§ Aim of the exercise:
Your task is to copy each line of the material below that includes "card".
**** Records shown ****
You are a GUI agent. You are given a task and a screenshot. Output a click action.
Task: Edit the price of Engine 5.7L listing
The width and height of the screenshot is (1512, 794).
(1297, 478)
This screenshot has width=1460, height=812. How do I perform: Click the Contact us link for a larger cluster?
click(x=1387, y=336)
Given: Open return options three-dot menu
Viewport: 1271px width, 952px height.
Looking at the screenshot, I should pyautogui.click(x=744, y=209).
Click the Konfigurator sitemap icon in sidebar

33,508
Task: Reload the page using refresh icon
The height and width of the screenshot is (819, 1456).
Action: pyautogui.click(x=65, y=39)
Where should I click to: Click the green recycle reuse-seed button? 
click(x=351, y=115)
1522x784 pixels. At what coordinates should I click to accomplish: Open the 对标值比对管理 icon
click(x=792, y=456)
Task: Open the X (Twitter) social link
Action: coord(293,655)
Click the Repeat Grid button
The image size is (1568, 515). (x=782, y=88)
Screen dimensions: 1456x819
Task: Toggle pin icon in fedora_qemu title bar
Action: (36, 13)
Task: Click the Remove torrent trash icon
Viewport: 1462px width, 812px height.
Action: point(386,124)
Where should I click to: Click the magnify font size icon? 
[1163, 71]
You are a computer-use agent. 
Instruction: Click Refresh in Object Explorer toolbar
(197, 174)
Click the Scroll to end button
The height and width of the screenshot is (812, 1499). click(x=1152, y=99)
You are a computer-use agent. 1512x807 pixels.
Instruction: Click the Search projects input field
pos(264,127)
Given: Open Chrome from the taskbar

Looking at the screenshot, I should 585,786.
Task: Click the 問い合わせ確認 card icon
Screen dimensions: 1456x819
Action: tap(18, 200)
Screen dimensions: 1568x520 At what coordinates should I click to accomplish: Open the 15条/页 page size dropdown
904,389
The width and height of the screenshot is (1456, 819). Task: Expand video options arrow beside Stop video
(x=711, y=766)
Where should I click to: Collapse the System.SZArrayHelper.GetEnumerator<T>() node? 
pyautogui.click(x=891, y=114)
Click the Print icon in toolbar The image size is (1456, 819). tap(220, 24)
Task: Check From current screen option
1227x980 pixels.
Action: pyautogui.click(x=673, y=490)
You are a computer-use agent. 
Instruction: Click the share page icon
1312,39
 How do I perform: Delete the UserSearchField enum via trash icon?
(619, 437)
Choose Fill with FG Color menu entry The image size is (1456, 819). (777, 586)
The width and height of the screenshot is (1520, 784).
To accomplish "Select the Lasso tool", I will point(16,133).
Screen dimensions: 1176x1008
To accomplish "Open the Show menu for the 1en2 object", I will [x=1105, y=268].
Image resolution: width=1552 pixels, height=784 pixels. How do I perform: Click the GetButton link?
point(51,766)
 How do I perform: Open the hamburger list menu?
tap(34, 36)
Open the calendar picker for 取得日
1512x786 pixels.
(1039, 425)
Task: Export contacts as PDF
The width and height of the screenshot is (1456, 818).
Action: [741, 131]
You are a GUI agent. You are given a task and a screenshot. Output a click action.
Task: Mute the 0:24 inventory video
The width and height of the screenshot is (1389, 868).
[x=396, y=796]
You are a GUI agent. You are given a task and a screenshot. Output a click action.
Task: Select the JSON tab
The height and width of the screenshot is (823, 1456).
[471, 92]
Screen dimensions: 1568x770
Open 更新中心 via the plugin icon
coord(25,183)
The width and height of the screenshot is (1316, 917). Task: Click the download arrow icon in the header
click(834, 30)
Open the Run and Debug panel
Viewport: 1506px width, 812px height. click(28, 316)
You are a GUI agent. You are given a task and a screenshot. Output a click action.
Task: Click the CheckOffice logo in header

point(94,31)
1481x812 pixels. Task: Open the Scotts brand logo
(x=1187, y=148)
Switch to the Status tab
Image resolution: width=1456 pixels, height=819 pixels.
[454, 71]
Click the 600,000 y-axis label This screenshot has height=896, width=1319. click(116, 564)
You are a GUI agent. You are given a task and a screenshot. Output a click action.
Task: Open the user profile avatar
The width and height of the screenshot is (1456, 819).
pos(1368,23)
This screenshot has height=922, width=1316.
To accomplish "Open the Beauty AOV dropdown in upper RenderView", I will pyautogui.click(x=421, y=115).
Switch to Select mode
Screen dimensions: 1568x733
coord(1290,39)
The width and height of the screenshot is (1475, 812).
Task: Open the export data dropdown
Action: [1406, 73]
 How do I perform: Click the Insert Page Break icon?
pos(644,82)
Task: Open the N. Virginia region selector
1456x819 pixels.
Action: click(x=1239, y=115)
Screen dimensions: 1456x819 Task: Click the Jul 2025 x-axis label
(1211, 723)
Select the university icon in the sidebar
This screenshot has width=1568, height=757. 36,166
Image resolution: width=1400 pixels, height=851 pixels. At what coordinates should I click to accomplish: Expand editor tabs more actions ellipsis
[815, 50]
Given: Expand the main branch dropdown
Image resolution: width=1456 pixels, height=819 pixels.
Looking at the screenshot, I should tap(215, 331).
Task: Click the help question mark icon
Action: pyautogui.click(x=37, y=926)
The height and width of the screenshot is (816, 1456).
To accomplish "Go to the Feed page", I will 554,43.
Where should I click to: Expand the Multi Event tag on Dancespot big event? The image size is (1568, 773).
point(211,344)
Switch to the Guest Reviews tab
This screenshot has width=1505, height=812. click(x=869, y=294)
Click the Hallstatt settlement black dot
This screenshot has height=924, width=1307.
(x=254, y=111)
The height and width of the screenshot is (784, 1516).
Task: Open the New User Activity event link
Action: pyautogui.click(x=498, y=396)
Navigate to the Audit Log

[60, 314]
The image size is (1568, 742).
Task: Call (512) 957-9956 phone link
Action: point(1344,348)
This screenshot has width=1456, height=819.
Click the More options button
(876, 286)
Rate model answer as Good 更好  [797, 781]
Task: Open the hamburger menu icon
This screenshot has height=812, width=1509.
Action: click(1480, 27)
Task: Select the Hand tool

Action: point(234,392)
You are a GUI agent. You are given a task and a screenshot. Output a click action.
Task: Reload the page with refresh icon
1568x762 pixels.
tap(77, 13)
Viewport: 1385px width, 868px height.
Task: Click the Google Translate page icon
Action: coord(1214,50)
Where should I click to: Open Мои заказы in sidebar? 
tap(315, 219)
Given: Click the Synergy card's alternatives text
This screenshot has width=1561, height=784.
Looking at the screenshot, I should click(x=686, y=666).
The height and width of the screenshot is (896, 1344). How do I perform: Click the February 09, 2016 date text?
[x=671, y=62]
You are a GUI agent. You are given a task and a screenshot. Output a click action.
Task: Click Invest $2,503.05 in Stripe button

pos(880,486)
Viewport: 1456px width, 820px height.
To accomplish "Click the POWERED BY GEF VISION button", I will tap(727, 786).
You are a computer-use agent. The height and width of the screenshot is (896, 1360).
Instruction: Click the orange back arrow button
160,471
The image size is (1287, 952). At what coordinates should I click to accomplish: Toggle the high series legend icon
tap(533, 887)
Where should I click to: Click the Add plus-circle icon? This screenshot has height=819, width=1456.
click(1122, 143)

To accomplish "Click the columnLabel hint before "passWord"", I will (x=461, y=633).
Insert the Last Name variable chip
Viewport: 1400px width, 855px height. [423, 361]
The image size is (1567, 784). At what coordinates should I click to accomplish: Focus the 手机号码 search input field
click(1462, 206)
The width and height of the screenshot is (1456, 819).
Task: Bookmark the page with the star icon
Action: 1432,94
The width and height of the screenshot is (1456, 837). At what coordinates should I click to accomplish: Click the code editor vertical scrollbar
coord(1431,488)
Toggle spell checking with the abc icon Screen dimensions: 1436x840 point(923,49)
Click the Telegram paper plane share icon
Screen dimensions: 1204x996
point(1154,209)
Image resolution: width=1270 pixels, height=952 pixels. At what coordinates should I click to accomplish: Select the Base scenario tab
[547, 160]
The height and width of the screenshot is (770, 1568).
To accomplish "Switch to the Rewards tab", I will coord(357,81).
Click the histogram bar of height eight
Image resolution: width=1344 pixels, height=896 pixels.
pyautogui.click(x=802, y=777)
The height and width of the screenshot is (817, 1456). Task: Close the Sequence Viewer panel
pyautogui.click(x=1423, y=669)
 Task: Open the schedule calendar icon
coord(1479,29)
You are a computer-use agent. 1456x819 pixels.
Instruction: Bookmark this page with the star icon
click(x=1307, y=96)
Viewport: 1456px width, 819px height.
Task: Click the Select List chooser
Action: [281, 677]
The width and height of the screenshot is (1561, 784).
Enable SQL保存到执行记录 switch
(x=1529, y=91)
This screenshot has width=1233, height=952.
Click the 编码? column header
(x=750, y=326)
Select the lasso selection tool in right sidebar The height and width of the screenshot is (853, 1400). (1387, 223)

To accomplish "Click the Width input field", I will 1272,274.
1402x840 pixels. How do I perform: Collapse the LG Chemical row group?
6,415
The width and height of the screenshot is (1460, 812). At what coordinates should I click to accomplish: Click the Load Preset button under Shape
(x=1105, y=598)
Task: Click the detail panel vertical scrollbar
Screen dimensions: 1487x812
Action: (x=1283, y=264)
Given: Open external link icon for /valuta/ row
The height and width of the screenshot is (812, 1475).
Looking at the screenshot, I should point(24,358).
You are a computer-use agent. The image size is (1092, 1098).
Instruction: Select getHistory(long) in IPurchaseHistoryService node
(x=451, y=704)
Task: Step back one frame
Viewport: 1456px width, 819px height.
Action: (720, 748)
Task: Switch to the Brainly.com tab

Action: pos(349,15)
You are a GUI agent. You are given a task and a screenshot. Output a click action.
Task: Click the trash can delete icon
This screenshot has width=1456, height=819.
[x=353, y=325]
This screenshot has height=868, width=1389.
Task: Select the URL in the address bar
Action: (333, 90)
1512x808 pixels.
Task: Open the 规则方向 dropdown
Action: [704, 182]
****
§ Answer for this exercise:
Task: Click the 問い合わせ確認 card icon
Given: Click the Synergy card's alternatives text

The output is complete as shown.